Risk can be measured against return expectation or loss tolerance using standard deviation and the r-squared measure can be used to measure variance.
Alpha and beta risks are only part of a greater mathematical analysis of a portfolio's risk-return profile. The standard deviation and R-squared are also important in the measurement of risk and associated return. The standard deviation mathematically demonstrates the spread of data away from the mean. A normal curve, also called a bell curve, is typically used to demonstrate standard deviation. At the center of this curve is the mean, or average. The standard deviation would affect the flatness of the curve. For example, if 100 stock prices were plotted on a curve, and the distribution curve were assumed to be normal, then a low standard deviation would result in a tall, thin curve. This type of curve indicates that the stock prices are close to the mean, with little variance among them. Conversely, if the standard deviation is high, then the curve will be short and fat, indicating that the prices vary dramatically.
Standard Deviation for Stock Prices
The R-squared measure is a risk-return measure that shows the amount of variance of one variable because of the movement of another. For investment in securities, R-squared is generally used to compare a fund's movement with an index. If a stock goes up 10 percent and the overall market index goes down 10 percent, this may indicate a correlation between the two, which will give a variance. R-squared is given as a percentage. At 100 percent, the movement of the two variables is perfectly aligned. A 100 percent R-squared measure of the movement of funds and the movement of an index means that the fund moves exactly like the index does. A 0 percent value means that there is no relationship between the two.
Taken as one system of analysis, alpha and beta are used to give a predictive line, called a regression line, that shows risk and return against an index. R-squared is said to be a measure of good fit, as it demonstrates the extent to which the data match the values expected. The standard deviation shows the distribution of the data that make up the line.
R-Squared for Stock Movement
Market Risk as a Predictor of Return
The greatest predictor of return is market risk.
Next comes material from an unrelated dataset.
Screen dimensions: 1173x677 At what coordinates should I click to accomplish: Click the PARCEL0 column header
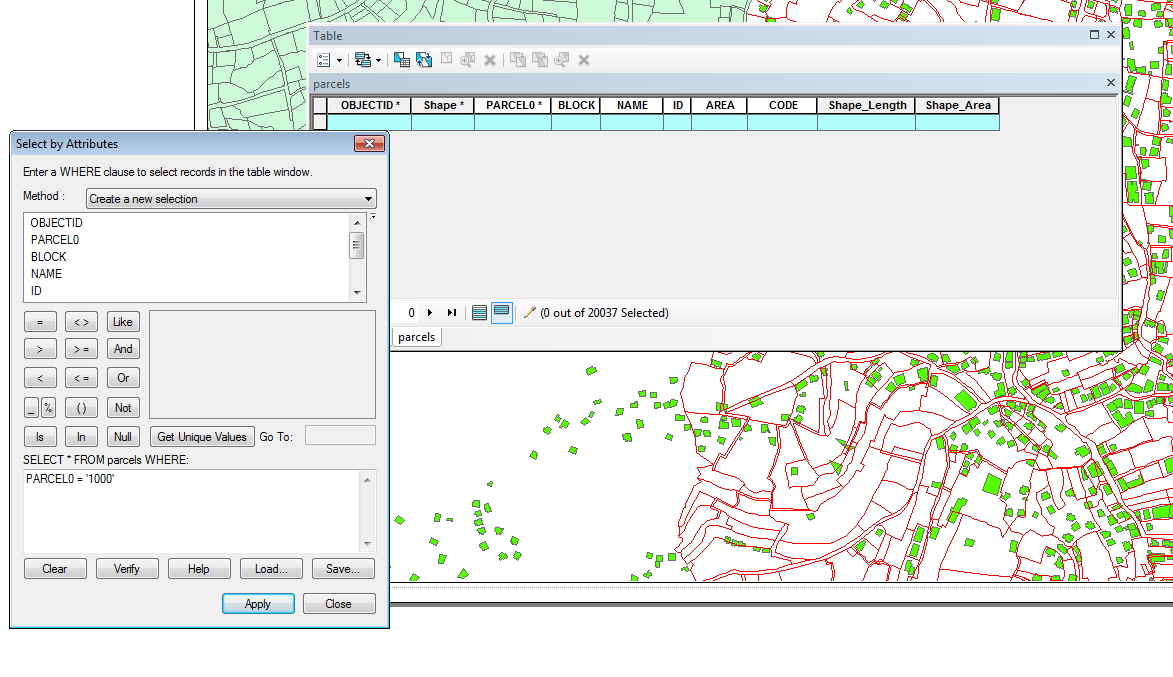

Investing in a single stock comes with significant risk. The stock can go up or down. If it drops to zero, the investment is gone. To avoid this, modern portfolio theory suggests creating a portfolio that blends various security instruments. A portfolio may include stocks, bonds, mutual funds, and derivatives, and it should cross sectors. This will help manage diversifiable risk. Diversifiable risk is risk that can be mitigated by mixing investments across sectors and types. A portfolio that is only composed of technology stock would be hit hard if the technology sector declined. A diversified portfolio will have securities with negatively correlating pairs or securities with no correlations.
A nondiversifiable risk, also called undiversifiable risk, is a risk that cannot be mitigated by mixing investments across sectors and types. For example, a nationwide recession will drop the values of all securities despite the sector or type. This type of risk is also called market risk. Returns are generally compared to risk-free securities, such as Treasury bills. Overall, returns are the risk-free return plus the market risk premium. Because the risk-free rate is the baseline, or where the lowest return can be found with the least amount of risk, the market risk predicts the greatest portion of the return.
Systematic and Unsystematic Risk in Portfolio Development
Some of the most common forms of market risk are currency risk, the danger of unfavorable currency exchanges; interest rate risk, the danger of adverse changes in interest rates; equity risk, the danger of stock investments changing prices; and commodity risk, the danger of base commodities, such as oil and corn, losing value. As an example related to currency risk, in a hypothetical country called Lavernia, suppose a new government comes into power by means of a takeover. This increases the currency risk because exchange rates are generally depressed in volatile governments. As a result this puts pressure on an investor, as well as within the country, because exchange rates affect the amount of money the investor actually sees at the end of the day. This, in turn, determines the investor's rate of return and hurts the country. If there is mass volatility within the exchange rate, and currency stability from within Lavernia, then the country runs the risk of losing foreign investment. This risk is not only capital infusion for Lavernia’s treasury to meet citizen demand for social needs and infrastructure, but also their industries which in turn could have a negative effect on their economic progress and stability. Thus, when we look at this example of currency exchange risk we need to account for multiple factors in which such a risk will affect not only the investor but also a country’s industry, citizens, and overall economic stability.